What to produce:
Word for word, transcribe the data below from the line with "Task: Open the tweet via the 22h timestamp" to the line with "You are a computer-use agent. Viewport: 1216px", keeping both of those lines.

Collected data entries

# # # # #

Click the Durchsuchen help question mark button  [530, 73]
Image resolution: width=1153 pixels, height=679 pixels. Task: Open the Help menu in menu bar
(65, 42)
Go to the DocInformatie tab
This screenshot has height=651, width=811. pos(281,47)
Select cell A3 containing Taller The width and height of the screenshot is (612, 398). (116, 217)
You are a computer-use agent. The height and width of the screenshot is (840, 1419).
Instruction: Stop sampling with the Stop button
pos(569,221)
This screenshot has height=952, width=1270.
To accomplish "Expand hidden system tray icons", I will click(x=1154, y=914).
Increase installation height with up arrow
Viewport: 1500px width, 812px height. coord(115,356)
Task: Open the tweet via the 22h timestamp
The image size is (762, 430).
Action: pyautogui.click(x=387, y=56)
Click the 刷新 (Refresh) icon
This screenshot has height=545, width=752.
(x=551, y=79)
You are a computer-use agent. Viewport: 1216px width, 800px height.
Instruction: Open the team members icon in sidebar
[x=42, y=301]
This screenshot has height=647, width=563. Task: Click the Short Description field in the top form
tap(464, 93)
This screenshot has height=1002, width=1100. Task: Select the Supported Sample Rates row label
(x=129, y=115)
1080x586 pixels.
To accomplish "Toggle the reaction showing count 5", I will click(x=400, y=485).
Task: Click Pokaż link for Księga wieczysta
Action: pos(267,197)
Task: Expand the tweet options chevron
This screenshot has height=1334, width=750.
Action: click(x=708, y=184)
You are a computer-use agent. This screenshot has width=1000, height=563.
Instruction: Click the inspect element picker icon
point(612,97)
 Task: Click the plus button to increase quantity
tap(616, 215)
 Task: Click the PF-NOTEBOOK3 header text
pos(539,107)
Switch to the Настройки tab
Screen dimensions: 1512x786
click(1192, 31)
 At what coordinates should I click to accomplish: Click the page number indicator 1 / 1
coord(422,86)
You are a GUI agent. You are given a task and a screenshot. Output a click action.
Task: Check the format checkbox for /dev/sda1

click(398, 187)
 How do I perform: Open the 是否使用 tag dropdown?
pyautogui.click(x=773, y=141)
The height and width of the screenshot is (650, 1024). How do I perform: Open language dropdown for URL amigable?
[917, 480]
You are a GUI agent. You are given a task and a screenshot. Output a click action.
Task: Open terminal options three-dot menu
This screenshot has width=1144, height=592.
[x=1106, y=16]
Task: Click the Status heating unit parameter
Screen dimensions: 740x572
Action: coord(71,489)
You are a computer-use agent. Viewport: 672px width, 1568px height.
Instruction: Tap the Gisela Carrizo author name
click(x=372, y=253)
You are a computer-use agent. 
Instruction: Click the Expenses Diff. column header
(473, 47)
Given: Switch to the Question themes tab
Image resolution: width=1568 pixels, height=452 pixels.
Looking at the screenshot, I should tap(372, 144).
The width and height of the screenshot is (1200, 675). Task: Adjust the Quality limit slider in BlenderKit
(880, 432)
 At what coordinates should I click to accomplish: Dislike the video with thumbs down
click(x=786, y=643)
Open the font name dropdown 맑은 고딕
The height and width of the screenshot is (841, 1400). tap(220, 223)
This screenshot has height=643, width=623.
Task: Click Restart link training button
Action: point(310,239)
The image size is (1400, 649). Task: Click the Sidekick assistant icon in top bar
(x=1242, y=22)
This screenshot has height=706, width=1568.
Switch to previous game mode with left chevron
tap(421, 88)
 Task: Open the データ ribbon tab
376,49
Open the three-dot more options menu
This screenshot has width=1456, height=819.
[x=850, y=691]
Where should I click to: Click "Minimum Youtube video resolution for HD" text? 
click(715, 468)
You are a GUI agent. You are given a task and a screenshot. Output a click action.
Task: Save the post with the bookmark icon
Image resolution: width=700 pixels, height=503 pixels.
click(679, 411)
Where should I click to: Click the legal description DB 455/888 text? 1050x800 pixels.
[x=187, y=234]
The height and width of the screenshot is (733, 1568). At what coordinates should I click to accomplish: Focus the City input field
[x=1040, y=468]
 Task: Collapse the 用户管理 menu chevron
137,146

# # # # #

Answer for the task:
Task: Open the tweet via the 22h timestamp
The image size is (762, 430).
Action: pyautogui.click(x=387, y=56)
Click the 刷新 (Refresh) icon
This screenshot has height=545, width=752.
(x=551, y=79)
You are a computer-use agent. Viewport: 1216px width, 800px height.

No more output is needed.